Robert Sherlock Smith (born August 31, 1944) is a former Associate Judge of the New York Court of Appeals. Smith retired on December 31, 2014, as the State Constitution's requirement that judges retire at the end of the calendar year in which they reached the age of 70.

==Early life and education==
Smith was born in New York City in 1944, and grew up in Massachusetts and Connecticut. He graduated from Stanford University in 1965 and from Columbia Law School in 1968, where he was editor-in-chief of the Columbia Law Review.

==Pre-judicial career==
From 1968 to 2003 he practiced law in New York City with the firm of Paul, Weiss, Rifkind, Wharton & Garrison, taking a one-year leave of absence in 1980–81 to serve as Visiting Professor from Practice at Columbia Law School.

In private practice, Smith was best known for representing a shopping center in a case, Shad Alliance v.
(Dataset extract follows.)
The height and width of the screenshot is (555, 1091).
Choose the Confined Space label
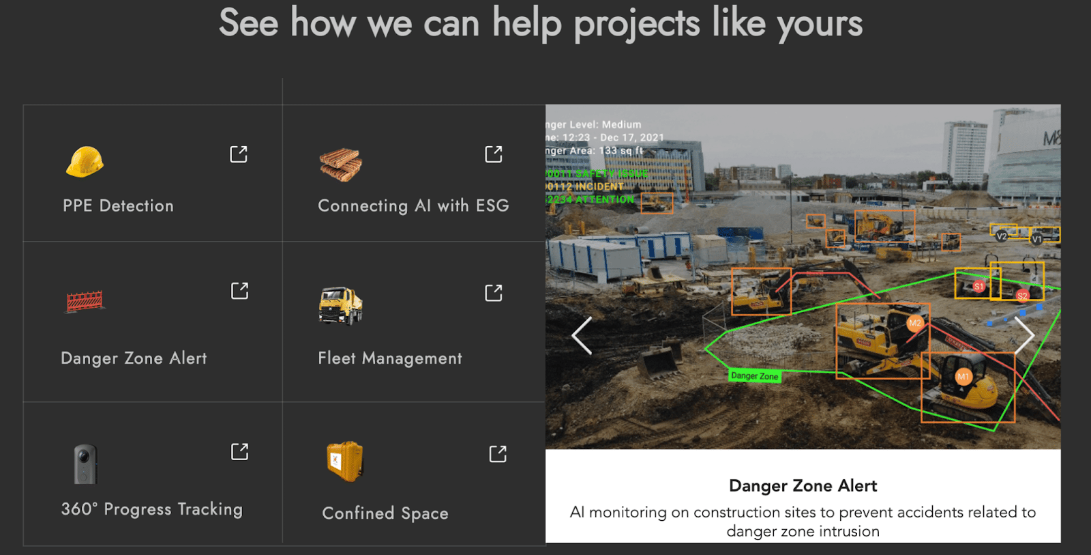[385, 513]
Smith Haven Mall, that established that the right of free speech does not require shopping centers to allow people to hand out literature on their property; for representing United Airlines' pilots' union in its attempt to take over United Airlines; and for arguing two death penalty appeals before the United States Supreme Court.

==Court of Appeals==

On November 4, 2003, he was appointed by Governor George Pataki to the Court of Appeals. During his first year, he emerged as the court's most vigorous questioner from the bench.

In October 2011, Smith gave the keynote address at the Seventh Annual Friedrich A. von Hayek Lecture, "The Hayekian Judge," sponsored by New York University Journal of Law and Liberty. He was introduced by Richard Epstein.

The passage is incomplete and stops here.